Scorpio put out the 8 CD set entitled Genuine Live 66 in 2000 (following in their tradition of sticking titles to Sony music.)  It gives us a fantastic view into one of the best  (if not THE best) rock tours ever done.

The Bootlegs included in the box set are:  “A Phoenix in April” – Sydney, Australia “The Children’s Crusade” – Melbourne & Adelaide “While The Establishment Burns” –  Dublin, Copenhagen, & Edinburgh “A Nightly Ritual” – Liverpool, Glasgow, Sheffield, & Birmingham “The Genuine RAH Concerts” Manchester & London (In addition, some sets included two bonus discs of the Bristol show entitled Away From The Past)

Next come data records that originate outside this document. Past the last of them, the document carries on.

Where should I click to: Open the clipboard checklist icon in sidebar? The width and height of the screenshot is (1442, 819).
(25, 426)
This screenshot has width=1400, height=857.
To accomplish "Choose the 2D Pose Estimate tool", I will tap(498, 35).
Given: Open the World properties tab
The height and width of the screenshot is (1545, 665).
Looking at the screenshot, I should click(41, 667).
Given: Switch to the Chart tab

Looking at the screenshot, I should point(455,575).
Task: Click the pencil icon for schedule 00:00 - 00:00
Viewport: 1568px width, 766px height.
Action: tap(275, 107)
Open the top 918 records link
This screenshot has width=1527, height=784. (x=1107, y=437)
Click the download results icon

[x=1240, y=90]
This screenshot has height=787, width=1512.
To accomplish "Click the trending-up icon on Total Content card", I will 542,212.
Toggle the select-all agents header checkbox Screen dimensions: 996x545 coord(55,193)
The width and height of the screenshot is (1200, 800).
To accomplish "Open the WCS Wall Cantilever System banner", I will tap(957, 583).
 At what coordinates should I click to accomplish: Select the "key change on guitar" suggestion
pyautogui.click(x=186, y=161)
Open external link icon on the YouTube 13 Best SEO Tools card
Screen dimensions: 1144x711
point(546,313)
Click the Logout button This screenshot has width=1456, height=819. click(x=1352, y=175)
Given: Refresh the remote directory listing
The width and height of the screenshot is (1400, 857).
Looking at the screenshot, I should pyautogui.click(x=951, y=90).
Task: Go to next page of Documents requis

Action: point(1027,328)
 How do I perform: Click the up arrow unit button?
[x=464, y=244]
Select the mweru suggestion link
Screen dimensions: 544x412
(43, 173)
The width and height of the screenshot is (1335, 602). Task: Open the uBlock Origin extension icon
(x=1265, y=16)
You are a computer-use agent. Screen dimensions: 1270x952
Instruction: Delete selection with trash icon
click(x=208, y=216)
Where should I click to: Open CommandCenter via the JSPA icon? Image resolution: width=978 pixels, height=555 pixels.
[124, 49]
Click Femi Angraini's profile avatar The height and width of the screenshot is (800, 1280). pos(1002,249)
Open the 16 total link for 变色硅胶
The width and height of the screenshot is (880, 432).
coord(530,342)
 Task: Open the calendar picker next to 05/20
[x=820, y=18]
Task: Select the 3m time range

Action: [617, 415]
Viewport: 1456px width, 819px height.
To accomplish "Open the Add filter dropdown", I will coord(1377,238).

The Bob Dylan World Tour 1966 was a concert tour from February to May 1966. Dylan’s 1966 World Tour was notable as the first tour where Dylan employed an electric band backing him, following his “going electric” at the 1965 Newport Folk Festival. The musicians Dylan employed as his backing band were known as The Hawks; they subsequently became famous as The Band. The 1966 tour was filmed by director D. A. Pennebaker. Pennebaker’s footage was edited by Dylan and Howard Alk to produce a little-seen film, Eat the Document , an anarchic account of the tour. Drummer Mickey Jones also filmed the tour with an 8mmhome movie camera. Many of the 1966 tour concerts were recorded by Columbia Records. These recordings produced one official album, the so-called “Royal Albert Hall” concert, and also many unofficial bootleg recordings of the tour. This box set is the definitive audio documentation of this tour.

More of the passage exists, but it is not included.